Write out word for word the lines from the one holding "Given: Click the page scrollbar on right edge" through the end of the data, and only those lines. Pictures stay out.
Working data Start Marker
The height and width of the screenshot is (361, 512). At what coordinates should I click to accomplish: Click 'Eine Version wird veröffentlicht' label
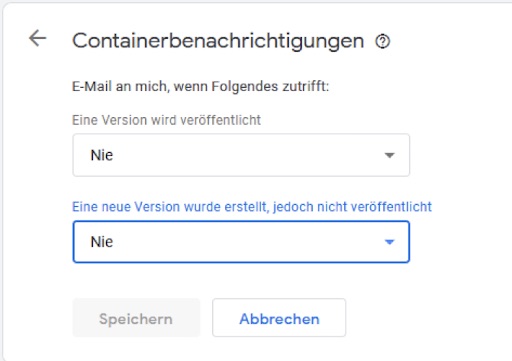click(166, 120)
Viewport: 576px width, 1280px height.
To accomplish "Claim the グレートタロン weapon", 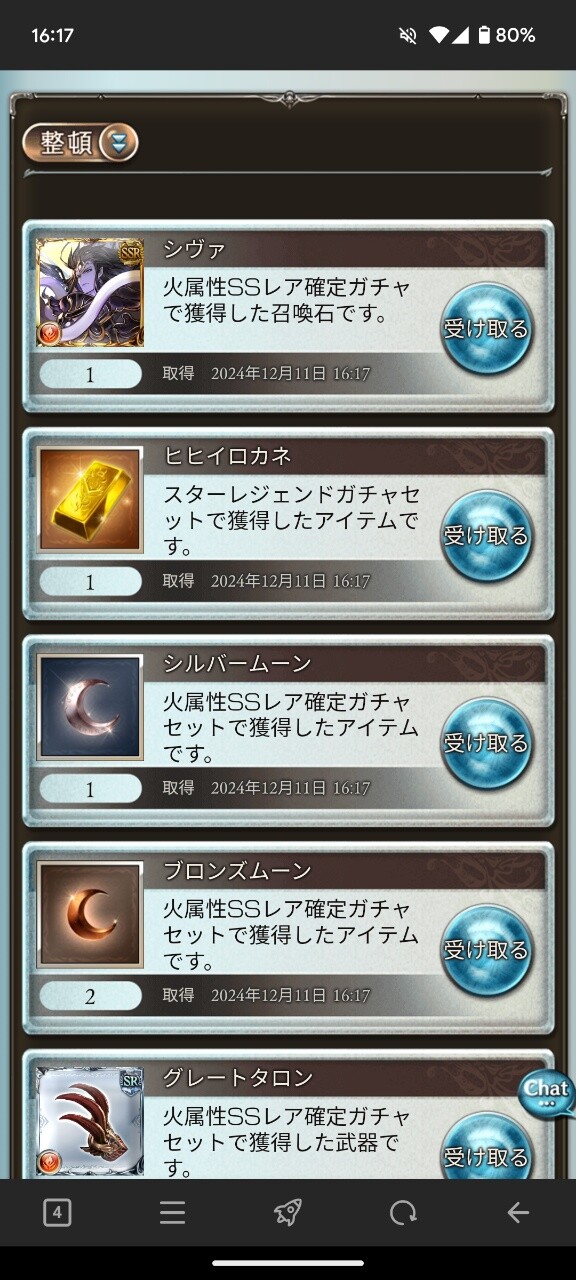I will pyautogui.click(x=486, y=1150).
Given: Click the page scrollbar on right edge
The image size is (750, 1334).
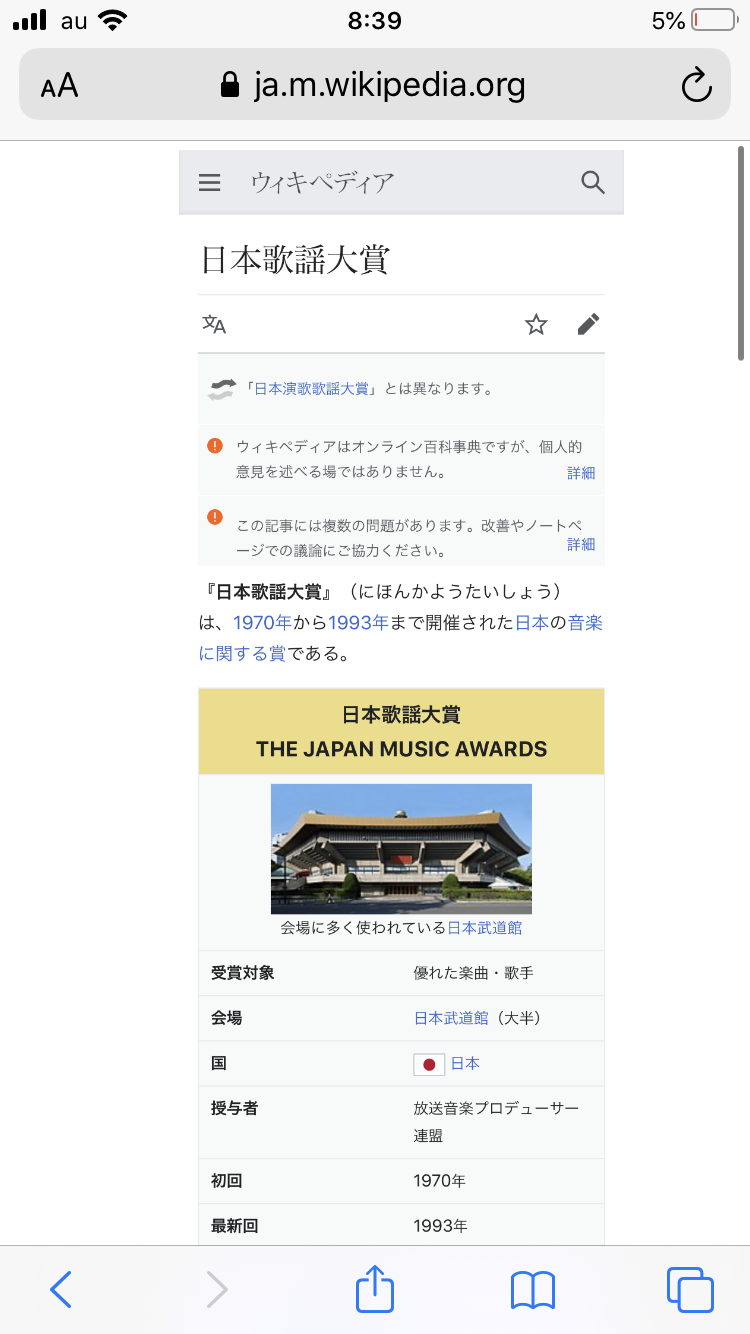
Working data End Marker
» **Result of this exercise**
Given: Click the page scrollbar on right edge
The image size is (750, 1334).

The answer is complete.